• Page extract
::::

The projection optical system 230, according to an exemplary embodiment, includes the RITR prism 219, a cross-process optical subsystem, a process-direction optical subsystem and an exit window 241. As indicated by the ray traces in FIGS. 3 and 4, the optical subsystems are disposed in the optical path between the spatial light modulator 220 and scan line SL. FIG. 4 is a top view indicating that the elements of the cross-process optical subsystem (described in greater detail below) acts on the modulated light passed by the SLM 220 to form concentrated light portions on scan line SL parallel to the x-axis. FIG. 3 is a side view that indicates how the subsystems act on modulated light and generate concentrated light portions on scan line SL in a direction perpendicular to the y-axis.

The cross-process optical subsystem is a system of at least two optical elements. The cross-process optical system magnifies light in the cross-process (scan) direction (i.e. along the x-axis). This allows the intensity of the light (e.g. laser) power to be concentrated on the SL located at the output of a single-pass imaging system. The multi-lens subsystem may include cylindrical or acylindrical lenses that are arranged to project and magnify modulated light portions (imaging data) passed by spatial light modulator 220 and through the exit window 241 that ultimately impinges an image to an imaging surface (e.g., a cylinder) in the cross-process-direction. In some embodiments and as shown in FIGS. 3 and 4, the cross-process optical subsystem includes a collimating optical lens 235 (L1) and projection lenses 236 (L2), 237 (L3), and 239 (L5). The collimating optical lens 235 is located immediately after the spatial light modulator 220 and is arranged to collimate the light beam portions that are slightly diverging off of the surface of the spatial light modulator 220. The lenses of the cross-process optical system are formed in accordance with known techniques. The process-direction optical subsystem includes at least one optical element that focuses light in the y-direction. In some embodiments, the process-direction optical subsystem may include cylindrical and/or acylindrical lenses. This subsystem allows the intensity of the light (e.g., laser) power to be concentrated on scan line SL located at the output of LIM system 200. That is, it concentrates the projected imaging data down to a narrow high-resolution line image on scan line SL. In some embodiments, the cross-process-direction optical system includes projection lenses 238 (L4) and 240 (L6).

The exit window 241 of the projection optical system 230 is used to isolate and protect the rest of the optical elements from the external environment. In some embodiments, the exit window 241 is an elongated (in the cross-process direction) piece of flat glass. In other embodiments, the exit window may include an elongated (in the cross-process direction) lens.

In some embodiments, the system includes a pair of projection mirrors 234A (M1) and 234B (M2). The pair of projection mirrors 234A and 234B direct/tilt the beams toward a plane level with the desired scan line SL. This may include a set of mirrors that shift the light beams along the y-axis.

::::

• Entries
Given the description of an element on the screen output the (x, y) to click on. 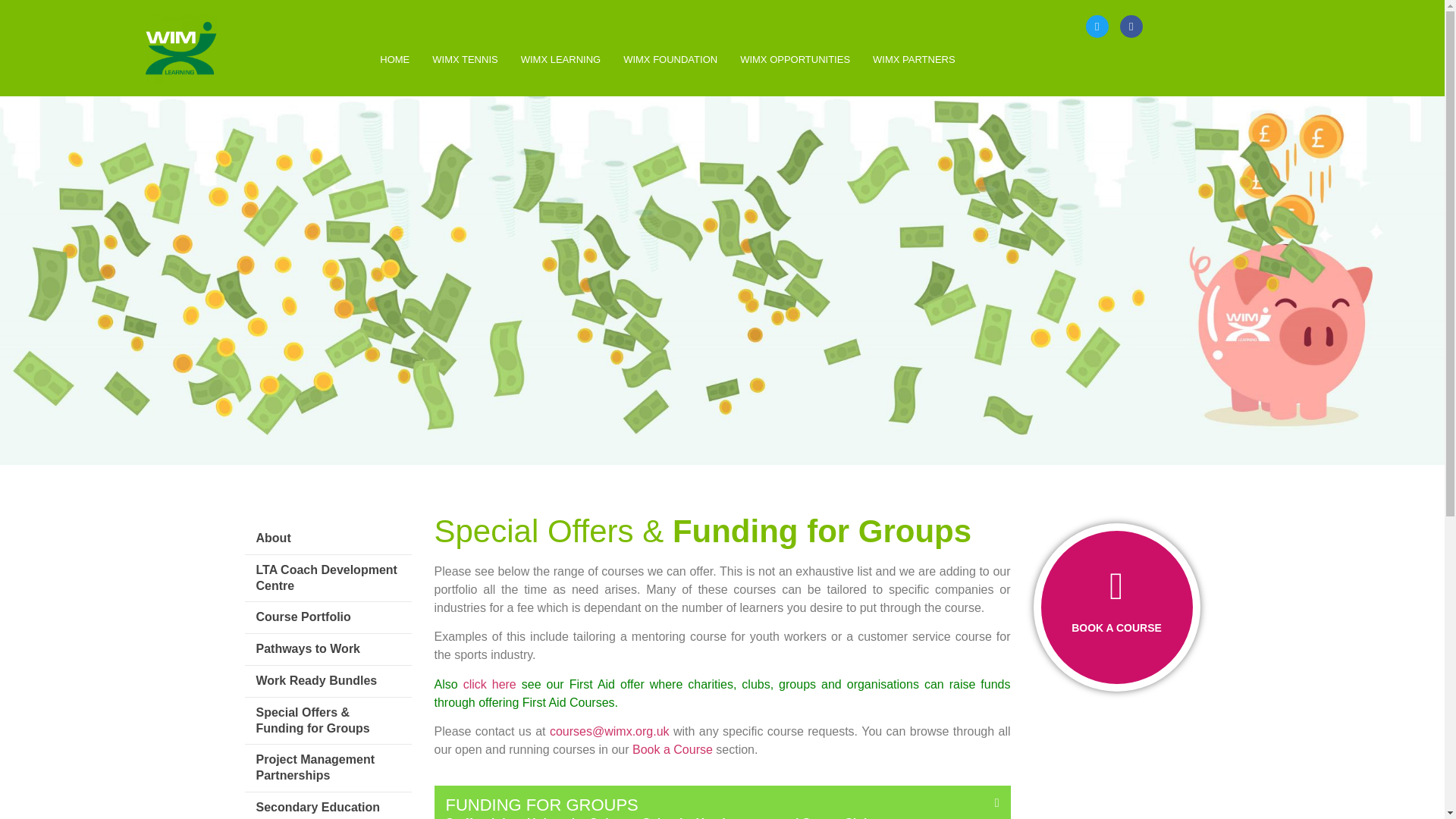
Work Ready Bundles (327, 680)
WIMX LEARNING (560, 59)
WIMX FOUNDATION (670, 59)
WIMX PARTNERS (913, 59)
HOME (394, 59)
Book a Course (672, 748)
WIMX TENNIS (464, 59)
Pathways to Work (327, 649)
About (327, 538)
click here (489, 684)
Course Portfolio (327, 617)
LTA Coach Development Centre (327, 578)
Project Management Partnerships (327, 767)
WIMX OPPORTUNITIES (795, 59)
Secondary Education (327, 805)
Given the description of an element on the screen output the (x, y) to click on. 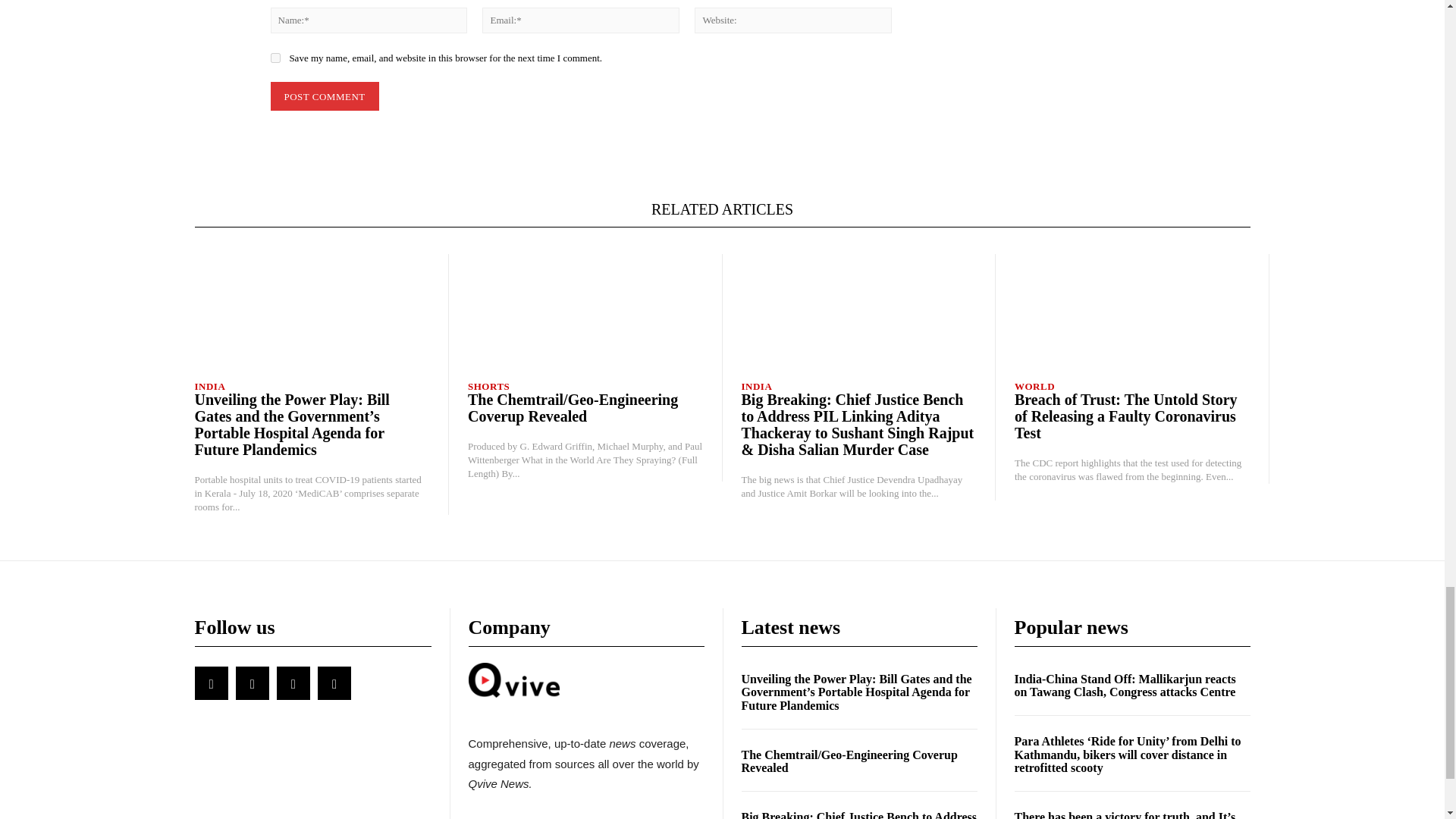
Post Comment (323, 96)
yes (274, 58)
Given the description of an element on the screen output the (x, y) to click on. 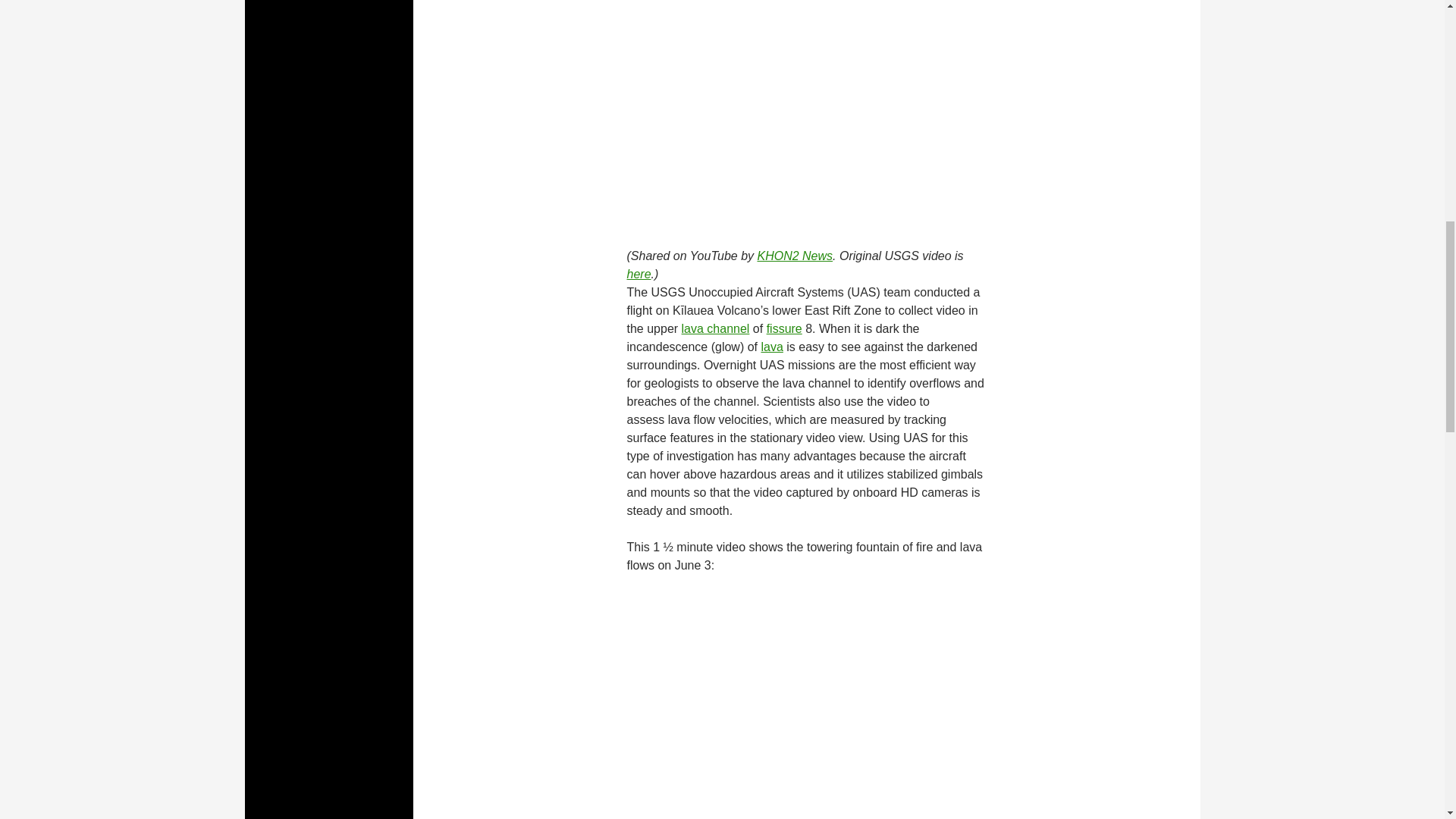
lava channel (715, 328)
lava (771, 346)
fissure (784, 328)
here (638, 273)
KHON2 News (794, 255)
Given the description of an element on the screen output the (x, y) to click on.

::::

• Job A
From the passage on the projection optical system, list every lens that has an L label, giving each one's reference number and label.
• Job B
In the passage on the projection optical system, what does exit window 241 do?
• Job C
Carry on the passage on the projection optical system from its last sentence.

• Exercise answer A
235 (L1), 236 (L2), 237 (L3), 238 (L4), 239 (L5), 240 (L6)

• Exercise answer B
It isolates and protects the rest of the optical elements from the external environment.

• Exercise answer C
The details of FIGS. 3 and 4 are intended to illustrate a single IBP of an LIM system 200 that incorporates concepts of the present application. However, it is to be understood that such concepts may also be used in multiple-beam systems of other designs. Further, while the present concepts may be applied to systems with as few as one, presently, multiple IBP LIM systems have been developed which include 2 to 30 IBPs, and the present concepts are applicable to these systems. In some embodiments, the LIM includes 15 IBPs.

FIG. 5 illustrates an exemplary digital offset printing system LIM 400 including more than one IBPs. Three IMPs 401, 402, and 403 are shown. It is to be appreciated that each IBP is associated with its own light source 411, 412, 413 each generating beam along paths 401, 402, and 403, respectively. Each IBP 401, 402, and 403 may be similar to the single IBP described in FIGS. 3 and 4, that is, each IBP may include a light source, an illumination optical system, a SLM, projection optical system, and exit window.

In some embodiments, the digital offset printing system may include shared optical elements. That is, rather than each IBP having its own set of optical elements as is shown with respect to FIGS. 3 and 4, some optical elements may span the entire x-direction of the combined beams 411, 412, and 413 such that all beam paths pass through the same process-direction optical elements. In some embodiments, the IBP's may share a single exit window 441. In some embodiments, the IBP's 401, 402, and 403 may share a common component of the cross-process-direction optical system, for example and without limitation, the IBP's 401, 402, and 403 may share projection lens 440. The LIM may include 3 to 30 IBPs including 15 IBPs.

It will be appreciated that variants of the above-disclosed and other features and functions, or alternatives thereof, may be combined into many other different systems or applications. Various presently unforeseen or unanticipated alternatives, modifications, variations or improvements therein may be subsequently made by those skilled in the art, which are also intended to be encompassed by the following claims.

To aid the Patent Office and any readers of this application and any resulting patent in interpreting the claims appended hereto, applicants do not intend any of the appended claims or claim elements to invoke 35 U.S.C. 112(f) unless the words “means for” or “step for” are explicitly used in the particular claim.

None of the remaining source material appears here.